Owen Plantation House, Bessemer Alabama
Like the nearby Saddler House, the Owen House is a fine example of an important folk house type in 19th Century Alabama. The two story frame structure with an unenclosed central hall or dogtrot is a common variation of what is generally called an "I" house, and represented a high economic and social status. Constructed during the late 1830's by Thomas H. Owen, the house reflects a taste for elegance in the wainscotting which is painted to resemble marble, the shiplapped wall treatment and paneled box columns of the front porch, and the finely executed mantels.
In 1833, the same year that he married Mellissa Saddler, Thomas Owen purchased several acres of land along the Eastern Valley Road and built a small, two-room house. By 1838, he had enlarged his land holdings and begun construction on a larger and finer house. The Owen family was one of the early pioneer families in Jefferson County, having arrived in 1816 from South Carolina, and like the other members of his family, Thomas Owen devoted much of his time to his community and church. A devout Methodist, he was one of the founders of the Pleasant Hill Methodist Church and was instrumental in the establishment of the Pleasant Hill Academy, one of the leading educational institutions in early Jefferson County. In addition to his plantation, Owen operated a small general store in Jonesboro.
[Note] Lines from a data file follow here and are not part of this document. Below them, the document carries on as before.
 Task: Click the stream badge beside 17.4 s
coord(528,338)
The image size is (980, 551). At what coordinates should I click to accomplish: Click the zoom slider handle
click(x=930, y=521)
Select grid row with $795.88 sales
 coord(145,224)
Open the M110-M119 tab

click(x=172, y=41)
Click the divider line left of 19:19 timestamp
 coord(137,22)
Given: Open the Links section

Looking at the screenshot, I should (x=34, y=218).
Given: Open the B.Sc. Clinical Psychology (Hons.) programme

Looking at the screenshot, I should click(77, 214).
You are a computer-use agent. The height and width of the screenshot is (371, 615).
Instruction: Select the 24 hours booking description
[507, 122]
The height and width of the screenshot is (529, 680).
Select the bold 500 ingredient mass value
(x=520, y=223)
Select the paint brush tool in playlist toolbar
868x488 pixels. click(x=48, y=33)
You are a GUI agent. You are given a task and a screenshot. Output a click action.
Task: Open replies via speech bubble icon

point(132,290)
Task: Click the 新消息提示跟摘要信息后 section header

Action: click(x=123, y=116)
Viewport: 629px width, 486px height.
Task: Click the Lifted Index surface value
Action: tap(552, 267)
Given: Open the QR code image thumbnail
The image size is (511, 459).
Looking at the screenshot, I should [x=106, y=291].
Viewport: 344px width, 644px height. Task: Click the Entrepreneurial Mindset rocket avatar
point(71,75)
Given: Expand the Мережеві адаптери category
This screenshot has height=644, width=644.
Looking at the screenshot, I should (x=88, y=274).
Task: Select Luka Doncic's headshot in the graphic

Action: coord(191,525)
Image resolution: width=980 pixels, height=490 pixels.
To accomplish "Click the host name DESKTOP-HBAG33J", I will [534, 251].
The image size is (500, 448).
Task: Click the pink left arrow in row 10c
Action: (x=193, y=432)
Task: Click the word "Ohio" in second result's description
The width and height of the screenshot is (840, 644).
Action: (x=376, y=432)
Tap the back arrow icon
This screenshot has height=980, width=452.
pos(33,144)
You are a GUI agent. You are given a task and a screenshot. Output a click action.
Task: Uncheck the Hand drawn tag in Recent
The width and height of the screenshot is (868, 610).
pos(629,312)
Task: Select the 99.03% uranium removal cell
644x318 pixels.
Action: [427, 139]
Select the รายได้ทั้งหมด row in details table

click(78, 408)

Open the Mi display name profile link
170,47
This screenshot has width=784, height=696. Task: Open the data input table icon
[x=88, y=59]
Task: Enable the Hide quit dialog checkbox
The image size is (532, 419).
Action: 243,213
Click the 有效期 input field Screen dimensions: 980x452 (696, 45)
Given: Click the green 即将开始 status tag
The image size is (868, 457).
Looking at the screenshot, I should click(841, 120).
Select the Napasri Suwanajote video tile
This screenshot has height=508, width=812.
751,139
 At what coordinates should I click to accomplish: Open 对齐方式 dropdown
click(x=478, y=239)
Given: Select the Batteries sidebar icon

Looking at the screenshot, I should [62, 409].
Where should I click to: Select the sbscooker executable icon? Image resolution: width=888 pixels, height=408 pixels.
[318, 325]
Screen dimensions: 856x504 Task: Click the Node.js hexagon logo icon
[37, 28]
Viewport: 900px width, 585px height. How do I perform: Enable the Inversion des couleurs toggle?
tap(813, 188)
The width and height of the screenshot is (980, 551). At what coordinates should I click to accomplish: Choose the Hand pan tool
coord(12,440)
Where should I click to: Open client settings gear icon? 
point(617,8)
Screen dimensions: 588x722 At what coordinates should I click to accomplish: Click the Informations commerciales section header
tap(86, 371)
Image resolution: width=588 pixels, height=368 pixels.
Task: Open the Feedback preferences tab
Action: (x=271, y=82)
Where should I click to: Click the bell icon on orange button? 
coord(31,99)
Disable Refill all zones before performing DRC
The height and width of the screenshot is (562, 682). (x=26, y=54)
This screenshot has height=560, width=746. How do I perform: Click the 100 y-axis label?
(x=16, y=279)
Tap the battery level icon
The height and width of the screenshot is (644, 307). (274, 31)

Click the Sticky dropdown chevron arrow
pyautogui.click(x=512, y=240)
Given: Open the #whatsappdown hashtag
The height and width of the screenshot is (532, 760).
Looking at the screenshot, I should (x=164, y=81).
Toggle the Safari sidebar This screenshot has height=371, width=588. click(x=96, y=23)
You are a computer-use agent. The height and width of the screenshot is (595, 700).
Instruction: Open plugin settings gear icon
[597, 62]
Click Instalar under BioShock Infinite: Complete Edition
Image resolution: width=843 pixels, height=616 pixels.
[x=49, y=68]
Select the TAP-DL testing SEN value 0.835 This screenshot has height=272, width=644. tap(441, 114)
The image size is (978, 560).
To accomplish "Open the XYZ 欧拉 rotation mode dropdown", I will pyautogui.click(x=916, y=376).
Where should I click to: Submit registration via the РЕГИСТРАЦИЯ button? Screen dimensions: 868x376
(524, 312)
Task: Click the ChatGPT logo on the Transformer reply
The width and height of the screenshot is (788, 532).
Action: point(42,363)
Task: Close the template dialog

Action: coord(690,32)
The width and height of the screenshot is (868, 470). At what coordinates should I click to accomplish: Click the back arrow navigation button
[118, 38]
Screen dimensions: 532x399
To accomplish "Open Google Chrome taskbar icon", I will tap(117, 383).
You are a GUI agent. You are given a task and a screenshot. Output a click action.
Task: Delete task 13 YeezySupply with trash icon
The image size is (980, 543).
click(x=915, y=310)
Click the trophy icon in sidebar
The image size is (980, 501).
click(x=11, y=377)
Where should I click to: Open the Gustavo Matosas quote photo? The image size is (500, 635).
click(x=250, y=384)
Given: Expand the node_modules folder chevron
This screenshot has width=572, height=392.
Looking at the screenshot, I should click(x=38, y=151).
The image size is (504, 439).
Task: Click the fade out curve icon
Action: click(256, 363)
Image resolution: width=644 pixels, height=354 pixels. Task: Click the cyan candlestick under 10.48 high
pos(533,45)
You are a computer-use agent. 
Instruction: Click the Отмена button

During the Civil War, Owen established a small forge to supply iron for the Confederate Government. In partnership with Thomas Williams, he employed an expert iron worker from Tennessee, Thoomas Bratton, to build and operate a small forge one mile south of Tannehill Furnace. The forge, which was missed by Union Forces, continued in operation until June of 1866 when it was destroyed by flooding.
At his death in 1884, Owen willed his house and plantation of over 1000 acres to his son, Rose W. Owen, who operated it for several years until he moved to Elyton, where he engaged in real estate speculation. A successful businessman, Owen was instrumental in the establishment of what is now Birmingham-Southern College, and donated the land for the campus of this prominent Methodist school. Owen continued to use the plantation house as a summer home, and it remained in the family until 1976 when it was donated to the West Jefferson County Historical Society for restoration as a house musuem.